The reason women but not men have the right to make decisions about abortions is because men can’t get pregnant, and if men could get pregnant they’d be women.

It is an inescapable biological fact that a human baby gestates inside a human female. Whether this is fair or unfair is irrelevant. Maybe someday we’ll have the technology to gestate humans in vitro, but that day is a long way off.

And so, it’s not so much that a woman has a right to make these decisions, as it is that no one else has the right to make another choice for her. And the reason we don’t allow other people to make these choices is because it won’t work outside of Handmaid’s Tale style prison/breeding camps. If pregnant women are allowed to walk around unescorted in public, then they have access to abortion, even if abortion is illegal.

And so, the question we ask about abortion isn’t why the woman wants an abortion, we just find out that she wants an abortion. Because anything else won’t work. I’m against abortion, but so what?

If pro-lifers could sketch out a public policy that would result in a better society than we have today (measuring “better” by my subjective preferences of course), then I’d listen. But just passing a law making abortion illegal won’t do that, it will result in a worse (see above) society. And all the half measures–requiring “medical necessity” or “economic necessity” or whatever don’t help either, because all that means is that pregnant women who want abortions will just doctor shop or lie until they get the governmental approval they want. And then the abortion proceeds anyway. Or they get an illegal abortion.

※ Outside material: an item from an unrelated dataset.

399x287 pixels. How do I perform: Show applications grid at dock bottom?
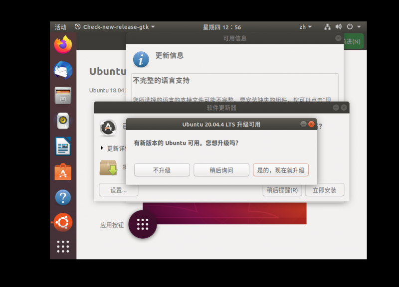[63, 246]
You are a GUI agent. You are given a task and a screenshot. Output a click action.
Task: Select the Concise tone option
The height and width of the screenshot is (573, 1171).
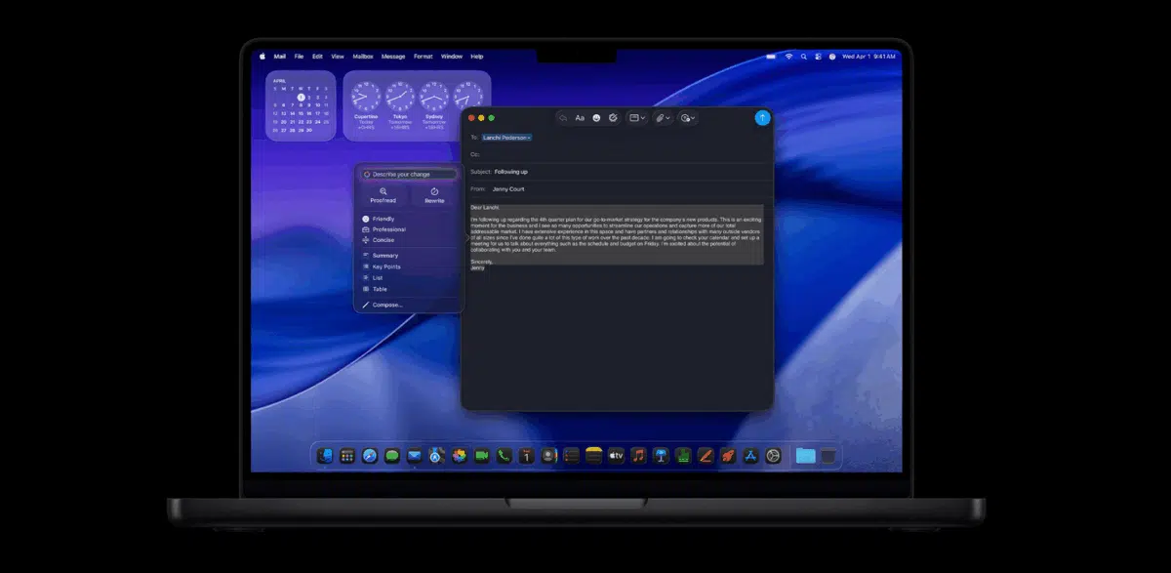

Putting up roadblocks and making people jump through hoops first is pointless. Once someone has determined to get an abortion, the best thing is for that abortion to occur as quickly and painlessly as possible.

But that doesn’t mean there’s nothing we can do about abortion, if we want to reduce abortion. How about things like sex and relationship education, social equality for women, access to birth control, access to prenatal care, access to social services for women with small children? America has a higher abortion rate compared to Europe, and it isn’t because abortion is illegal in Europe.

If pro-lifers really want to stop abortions, they should look at countries where the actual rates of abortion are lower than they are in America, and try to figure out what those places are doing that we should be doing. Or, if keeping taxes low and fostering personal responsibility is more important than providing expensive social services for pregnant women and children, shut up about how pro-life you are.

True, but I’d say that’s true of all the choices we make and all the rights we have.